> [What to do]:
The answer consists of the lines from the line holding "At what coordinates" through the last line of the entries, retyped exactly, and nothing else. No pictures belong in it.

Pixel coordinate grounding data
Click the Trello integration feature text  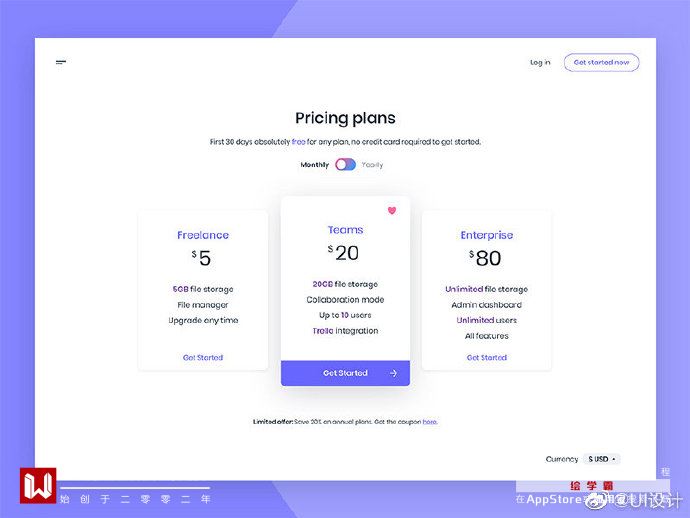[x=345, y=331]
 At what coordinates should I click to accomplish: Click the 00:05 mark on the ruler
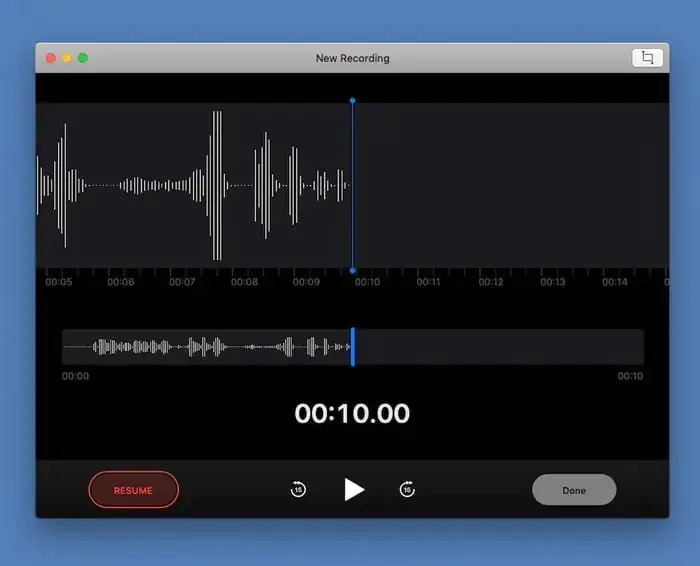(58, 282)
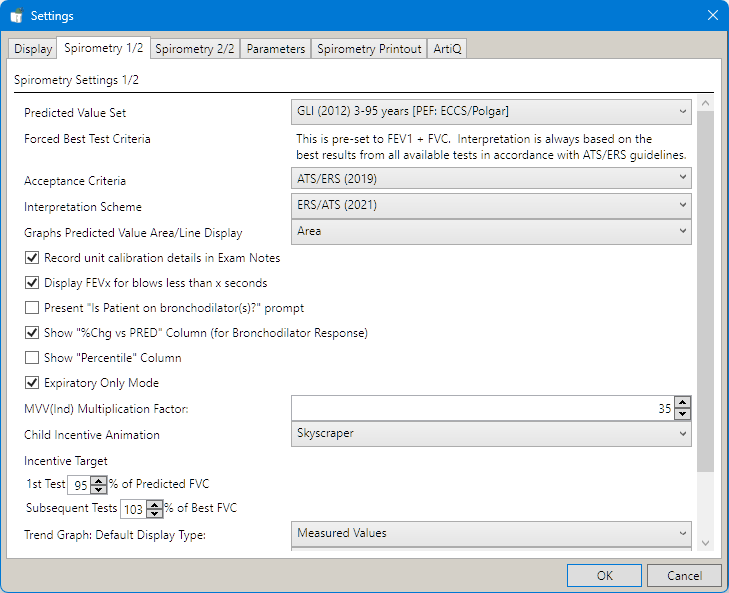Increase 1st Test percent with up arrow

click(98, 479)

> [Response area]:
 At what coordinates should I click to accomplish: Click the 00:05 mark on the ruler
(58, 282)
Increase 1st Test percent with up arrow

click(98, 479)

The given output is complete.